■ Excerpted data

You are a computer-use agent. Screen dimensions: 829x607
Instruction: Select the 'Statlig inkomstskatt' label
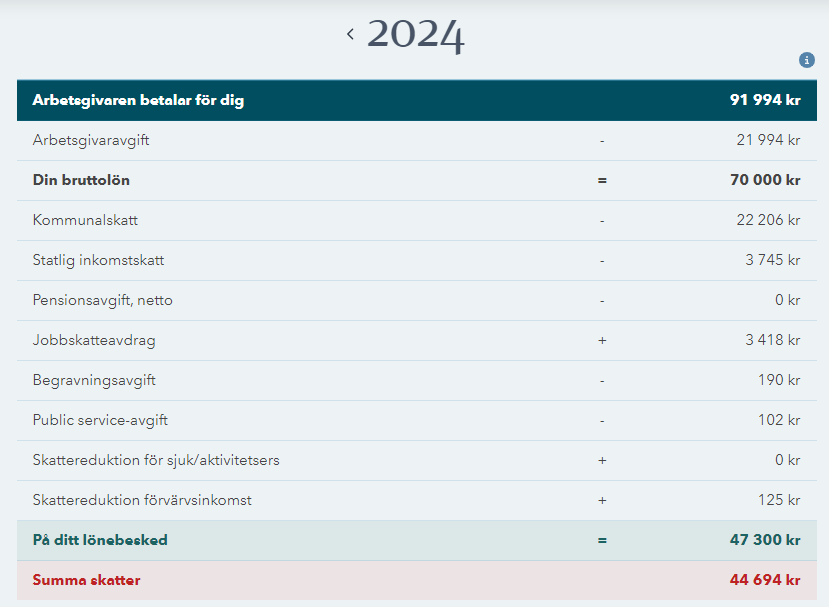[x=98, y=260]
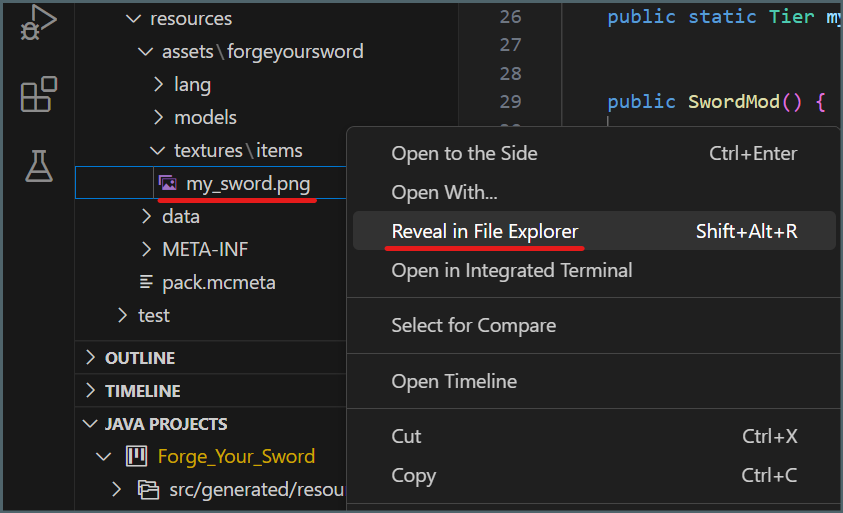Click Select for Compare option
The width and height of the screenshot is (843, 513).
473,325
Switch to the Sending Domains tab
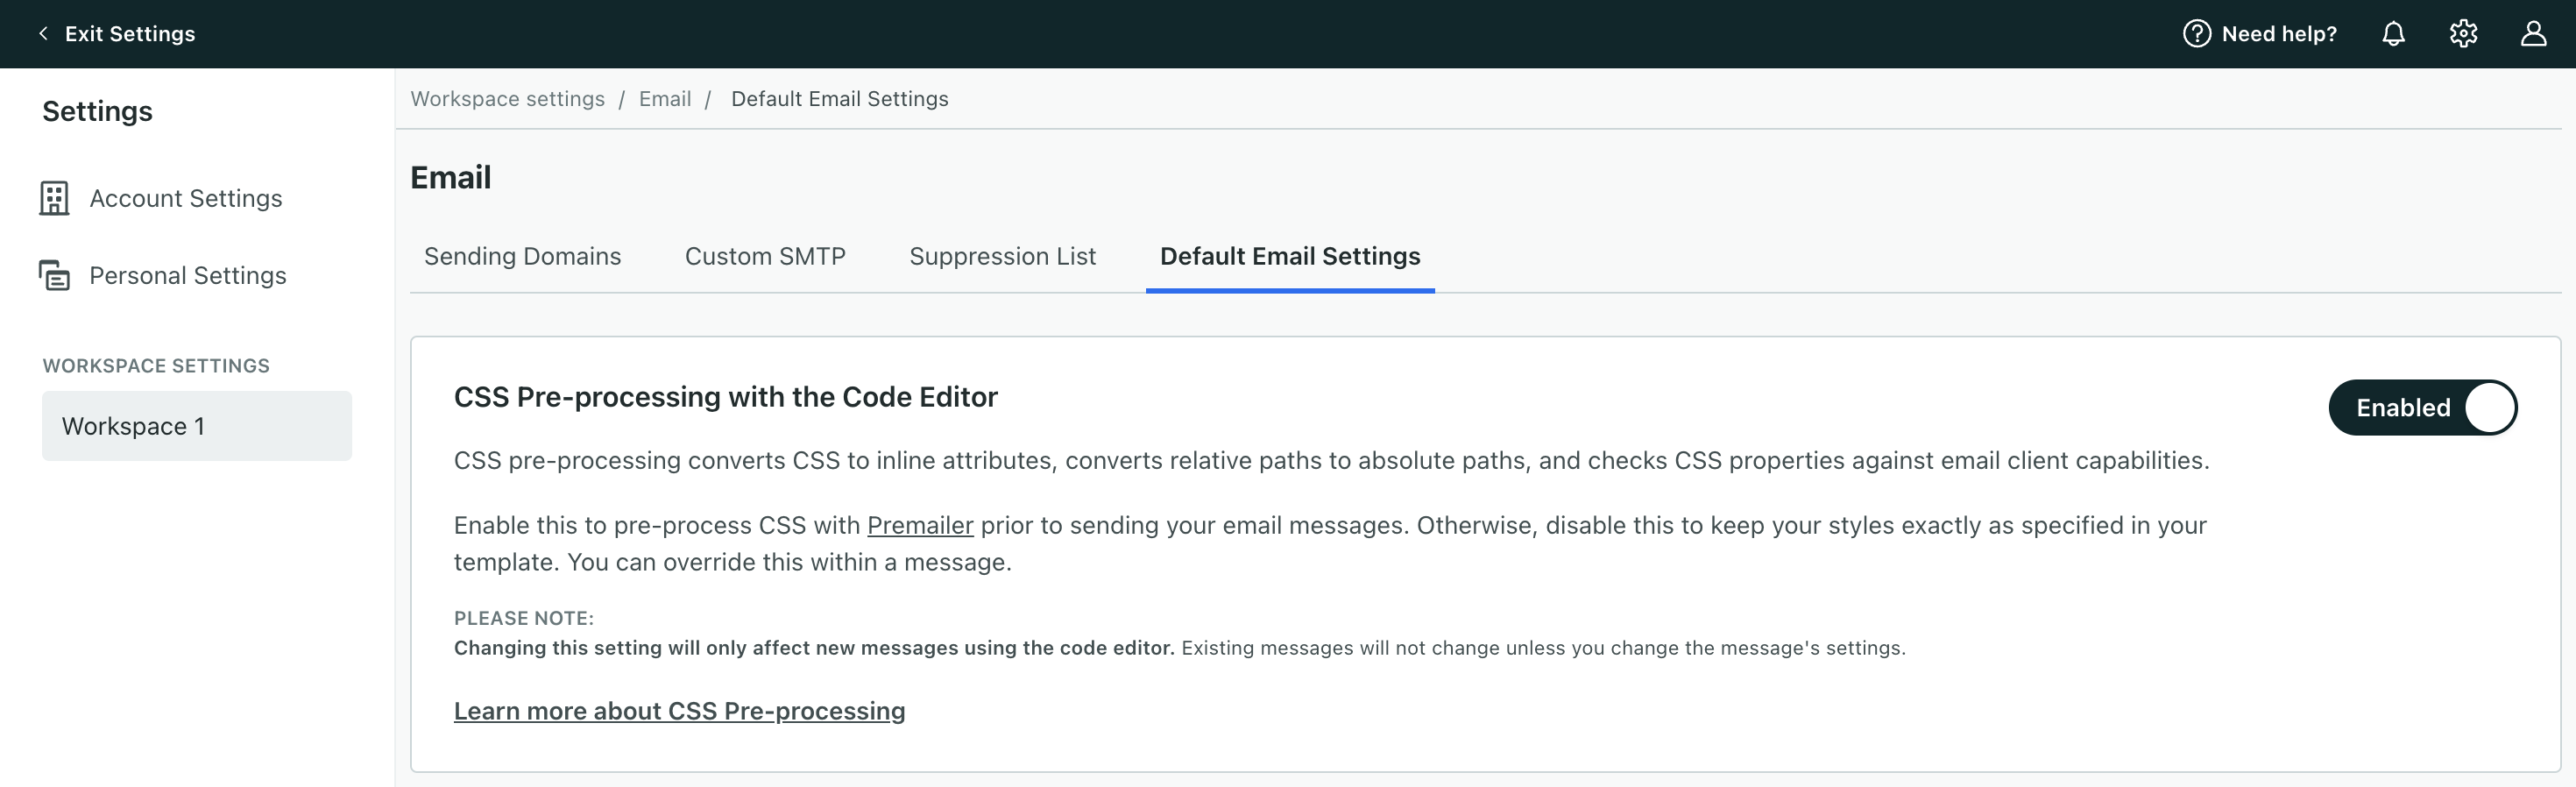The image size is (2576, 787). point(522,257)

■ Task statement
Everything in the records must be returned exactly, except the pictures.

■ Your response
You are a computer-use agent. Screen dimensions: 829x607
Instruction: Select the 'Statlig inkomstskatt' label
[x=98, y=260]
Click Select for Compare option
The width and height of the screenshot is (843, 513).
473,325
Switch to the Sending Domains tab
The image size is (2576, 787). point(522,257)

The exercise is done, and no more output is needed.